Pretraining large language models is a complex endeavor influenced by multiple factors, including model architecture, data quality, training continuity, and hardware constraints. In this paper, we share insights gained from the experience of training DMaS-LLaMa-Lite, a fully open source, 1.7-billion-parameter, LLaMa-based model, on approximately 20 billion tokens of carefully curated data. We chronicle the full training trajectory, documenting how evolving validation loss levels and downstream benchmarks reflect transitions from incoherent text to fluent, contextually grounded output. Beyond pretraining, we extend our analysis to include a post-training phase focused on instruction tuning, where the model was refined to produce more contextually appropriate, user-aligned responses. We highlight practical considerations such as the importance of restoring optimizer states when resuming from checkpoints, and the impact of hardware changes on training stability and throughput. While qualitative evaluation provides an intuitive understanding of model improvements, our analysis extends to various performance benchmarks, demonstrating how high-quality data and thoughtful scaling enable competitive results with significantly fewer training tokens. By detailing these experiences and offering training logs, checkpoints, and sample outputs, we aim to guide future researchers and practitioners in refining their pretraining strategies. The training script is available on Github at https://github.com/McGill-DMaS/DMaS-LLaMa-Lite-Training-Code.

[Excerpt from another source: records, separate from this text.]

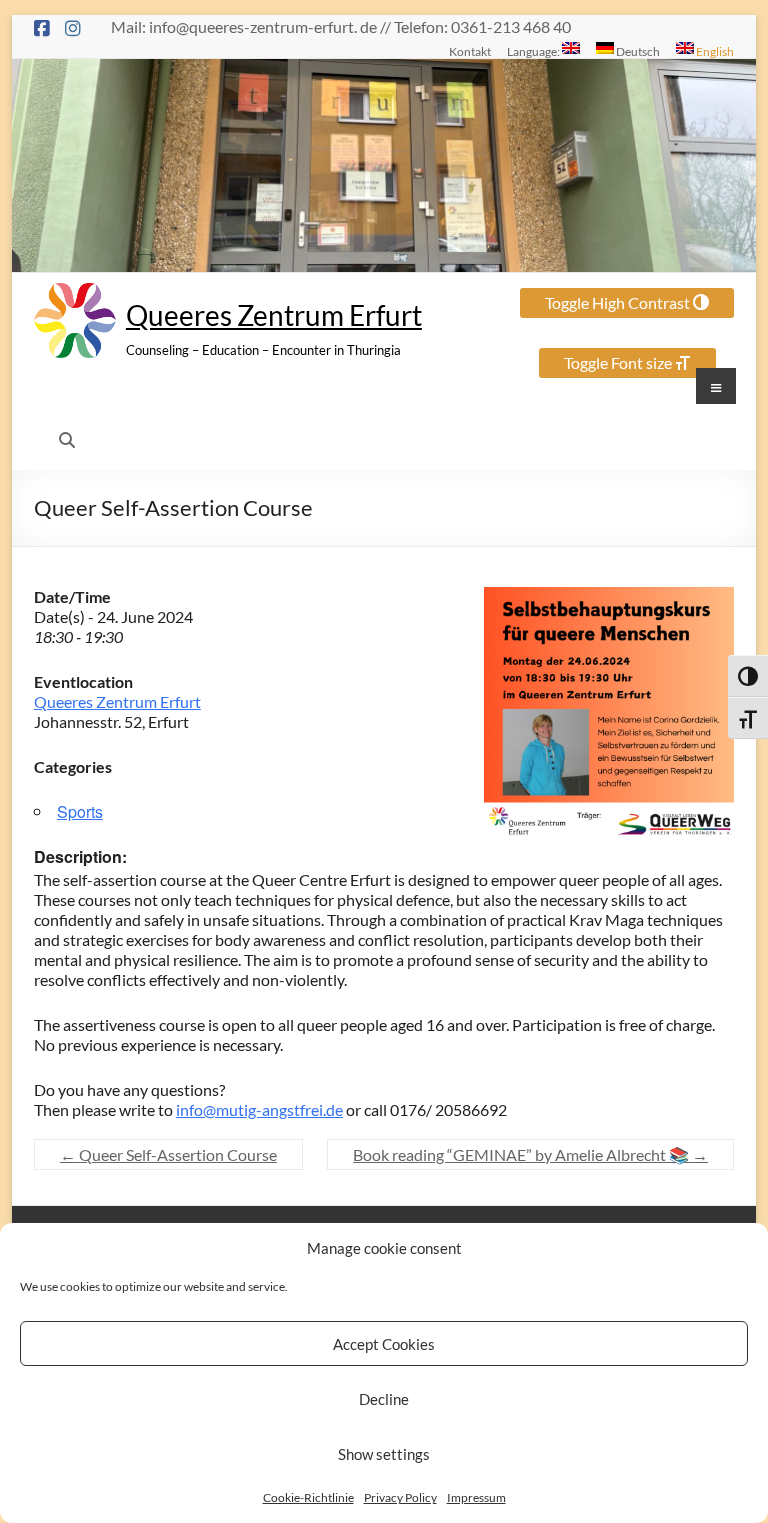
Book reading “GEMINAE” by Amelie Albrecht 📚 (530, 1154)
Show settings (384, 1454)
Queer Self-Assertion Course (168, 1154)
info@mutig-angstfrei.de (259, 1109)
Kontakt (470, 51)
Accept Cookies (384, 1344)
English (714, 51)
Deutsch (637, 51)
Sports (80, 811)
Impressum (476, 1497)
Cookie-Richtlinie (308, 1497)
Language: (534, 51)
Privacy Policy (400, 1497)
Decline (384, 1399)
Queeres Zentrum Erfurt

The model checkpoints are available on Huggingface at https://huggingface.co/collections/McGill-DMaS/dmas-llama-lite-6761d97ba903f82341954ceb.

Paper Structure

This paper contains 17 sections, 2 figures, 4 tables.

Figures (2)

  • Figure 1: Training logs visualizing training and validation loss, Hella accuracy, learning rate decay, norm behavior, and tokens processed per second over the course of 40,000+ steps.
  • Figure 2: Performance comparison of DMaS-LLaMa-Lite checkpoints and TinyLLaMa (2T) across various benchmarks. Solid lines represent DMaS-LLaMa-Lite performance at different training steps, while horizontal dotted lines indicate TinyLLaMa 2T results.